The French government’s latest Covid-19 announcements are always followed by a mad rush to the Doctolib website and app, with people rapidly filling all available time slots. When it was first announced that a health pass would be required to access restaurants and public venues back in July, some 1.35 million people raced to book a vaccine appointment, crashing Doctolib’s site.

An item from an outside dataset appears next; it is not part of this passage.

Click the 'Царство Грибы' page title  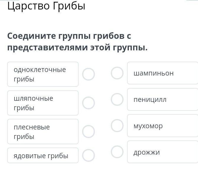pos(46,6)
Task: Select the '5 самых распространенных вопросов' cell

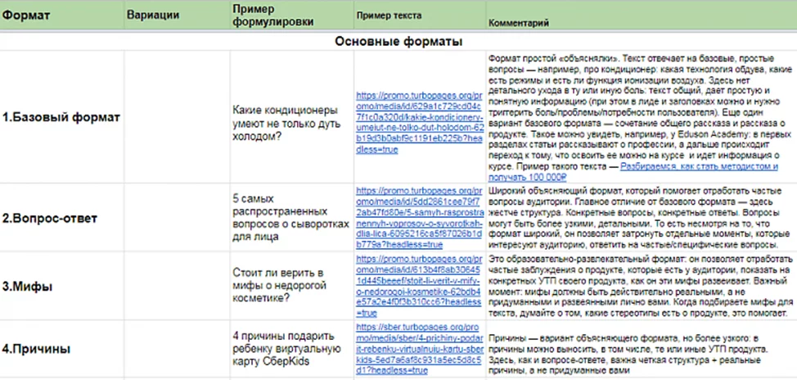Action: click(x=290, y=218)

In the 24 hours after Health Minister Olivier Véran announced that a third jab would be required for the health pass to continue being valid from January 15, more than 1.2 million people rushed to Doctolib to book a booster.

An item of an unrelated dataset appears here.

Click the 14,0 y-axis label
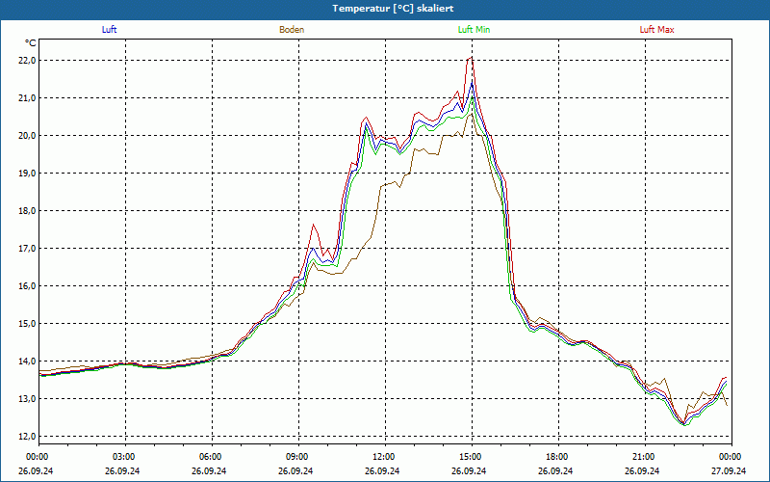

With 60 million users and an estimated turnover of between €150 million and €200 million in 2020, Doctolib has established itself as a French tech success story.
This French “unicorn” – meaning a start-up whose valuation has exceeded $1 billion without going public – has seen its payroll triple since it was set up in 2013. With more than 1,700 employees, the company has continued to expand: It currently has more than 250 job offers posted on its website for locations in France, Germany and Italy. In October, it acquired an Italian company performing the same service, Dottori.it.
Data stored by Amazon
Doctolib has become a key player in vaccination in France ever since Covid-19 emerged, offering access to nearly 90 percent of French Covid vaccination centres, according to Le Monde.
Competitors have emerged – including Maija, Allodocteur and Vitodoc – but Doctolib’s rapid development and its continuing position as a near monopoly in the online medical appointments field raises some difficult questions.
“Healthcare is a sensitive area of the economy because of the personal data recorded; and storing this data safely is an essential public service,” said Frédéric Bizard, an economist specialised in public health, to FRANCE 24.
Doctor and patient associations raised some of the issues relating to Doctolib at France’s highest court for administrative law, the Council of State, in March. They argued that because Doctolib was storing patient data on Amazon Web Services – the cloud computing arm of the US behemoth – then Amazon, as a US company, would be required to comply with any demands for information made by US intelligence agencies.
The court ruled in Doctolib’s favour, saying that “safeguards” were already in place in case US authorities request French patient data from Amazon. Doctolib also noted that it encrypts its data.
But an investigation by France Inter radio in March found that Doctolib’s data was not encrypted once it arrived in the Amazon Web Services cloud. Moreover, Doctolib’s German branch found itself embroiled in controversy over data usage in June, when media outlets accused it of sending information about local users to Facebook and the Internet marketing company Outbrain. Information on searches people performed on the Doctolib site had been sold to the two firms along with their IP addresses.
Doctolib immediately back-pedaled, deleting those cookies from its German version and promising never to sell such data again.
“Above all, Doctolib is a private company whose aim is to make money and to expand quickly; the French government mustn’t forget that,” said Bizard.
The government had left a gap in public services that was then exploited by Doctolib, Bizard said, adding that the company’s runaway success was due to France’s own “failure to digitise the state health system”.
“The UK and Spain don’t need an equivalent of Doctolib because they have succesfully digitised (the health sector),” Bizard said. “The UK put £3 billion into digitisation a decade ago whereas France invested a mere €150 millon back in 2005.”
French doctors are also reluctant to use the digital tools offered by the state social security system, Bizard said. They are much more willing to use Doctolib because it “offers them assistance to make the technology very easy for them to use”.
Doctolib’s popularity has soared with doctors as well as patients as a result, with the number of healthcare professionals registered on the site quadrupling from 75,000 to 300,000 over the past two years.
This article was translated from the original in French.